• _EXERCISE INSTRUCTIONS_
For this listing, reproduce the line with "You are a GUI", the line with "You are a computer-use agent.", and the lines between, exactly as they stand. Leave out pictures and all other lines.

• _MATERIAL PROVIDED_
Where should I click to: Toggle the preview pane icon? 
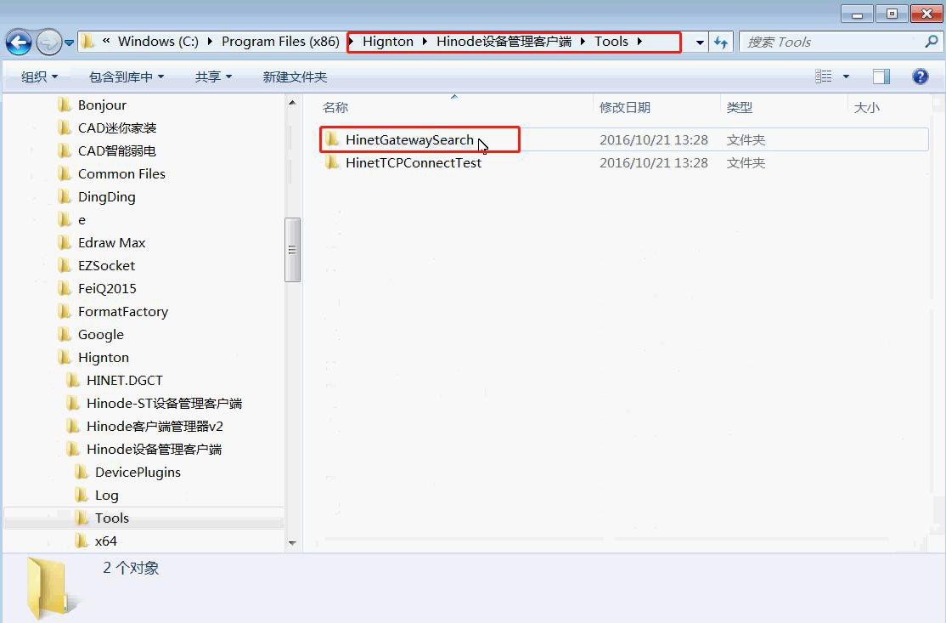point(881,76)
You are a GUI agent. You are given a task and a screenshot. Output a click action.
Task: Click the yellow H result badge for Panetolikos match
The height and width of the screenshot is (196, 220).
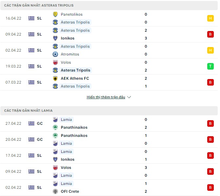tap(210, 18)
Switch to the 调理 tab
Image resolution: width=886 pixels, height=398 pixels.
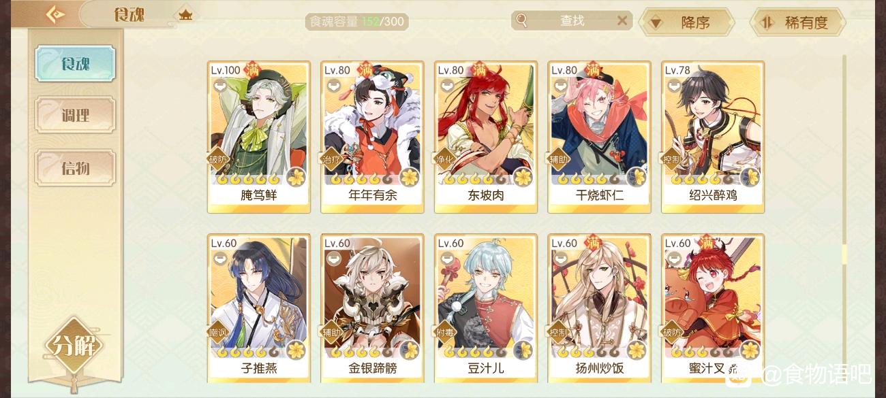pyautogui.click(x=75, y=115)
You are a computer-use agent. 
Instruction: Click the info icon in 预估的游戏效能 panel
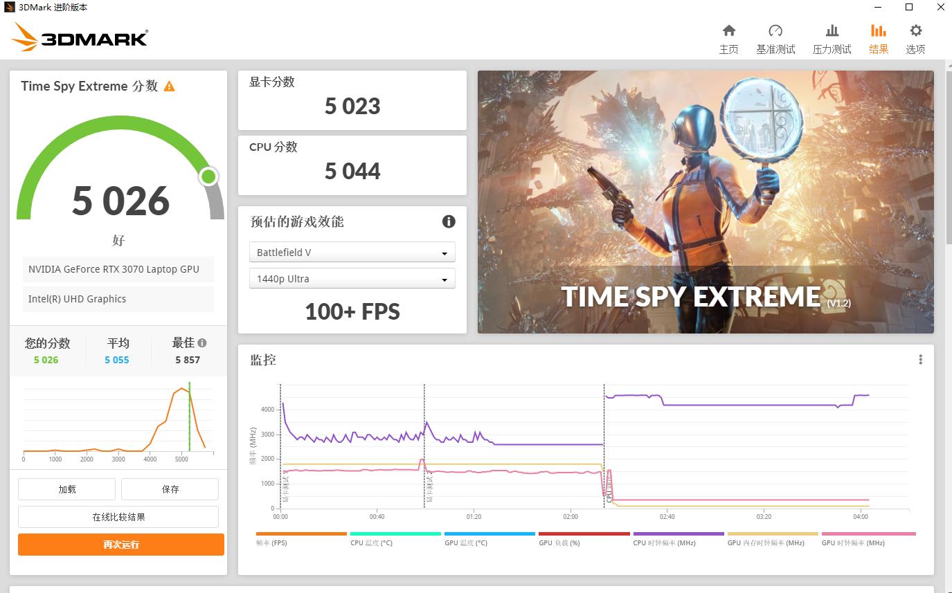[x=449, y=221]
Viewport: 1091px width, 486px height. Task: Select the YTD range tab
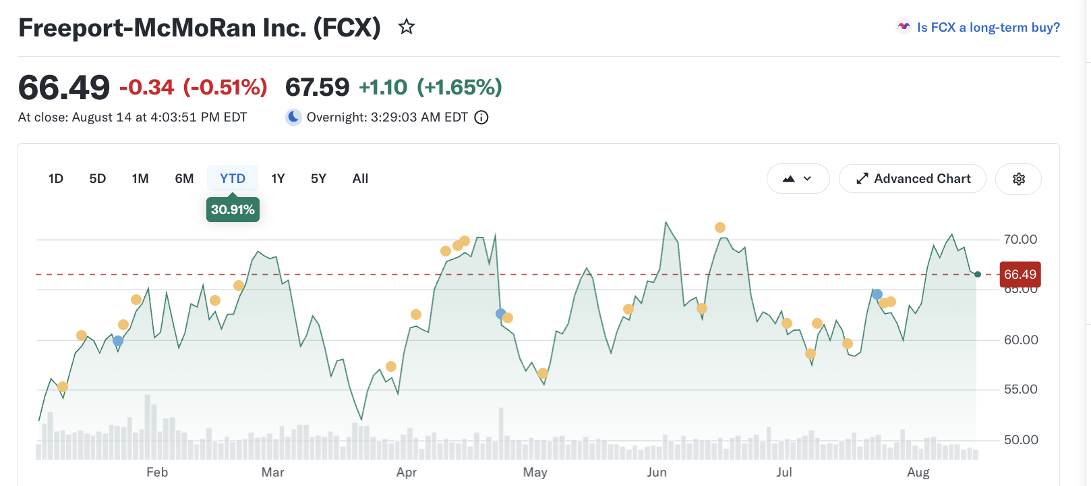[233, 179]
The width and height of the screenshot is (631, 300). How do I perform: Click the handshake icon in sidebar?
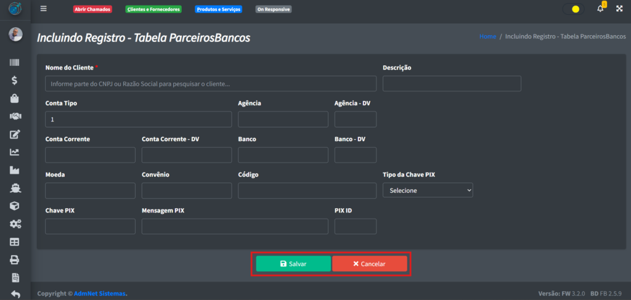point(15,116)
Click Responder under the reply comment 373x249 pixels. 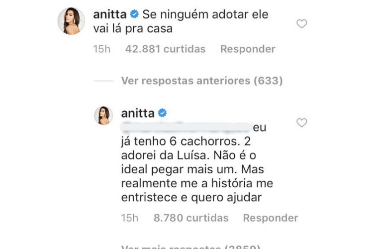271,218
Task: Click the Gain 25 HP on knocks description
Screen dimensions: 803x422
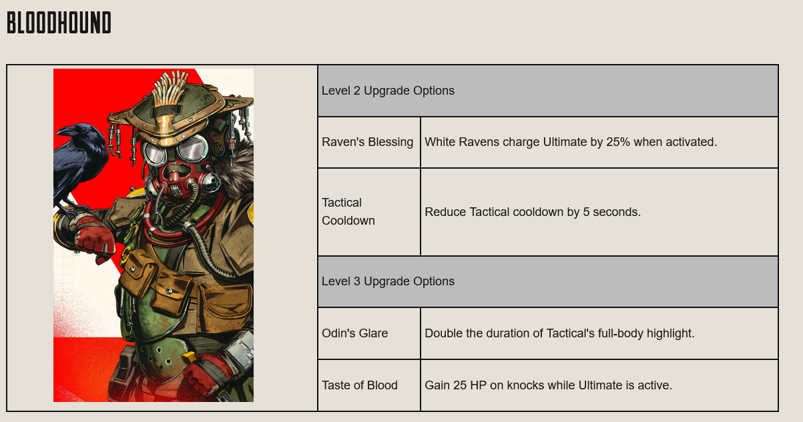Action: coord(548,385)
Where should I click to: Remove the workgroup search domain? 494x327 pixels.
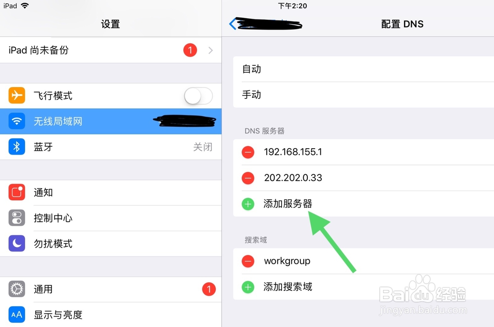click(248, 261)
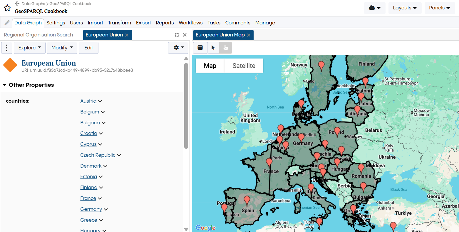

• _ANSWER SPACE_
You are a GUI agent. You are given a task and a screenshot. Output a click action.
Task: Click the yellow H result badge for Panetolikos match
The height and width of the screenshot is (196, 220).
tap(210, 18)
Switch to the 调理 tab
Image resolution: width=886 pixels, height=398 pixels.
pyautogui.click(x=75, y=115)
You are a computer-use agent. 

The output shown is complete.